Copy each entry below without any change.

Content starts

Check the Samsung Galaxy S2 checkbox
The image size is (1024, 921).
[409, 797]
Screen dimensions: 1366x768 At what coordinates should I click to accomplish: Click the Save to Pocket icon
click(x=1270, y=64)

Content ends

**Result of the task**:
Check the Samsung Galaxy S2 checkbox
The image size is (1024, 921).
[409, 797]
Screen dimensions: 1366x768 At what coordinates should I click to accomplish: Click the Save to Pocket icon
click(x=1270, y=64)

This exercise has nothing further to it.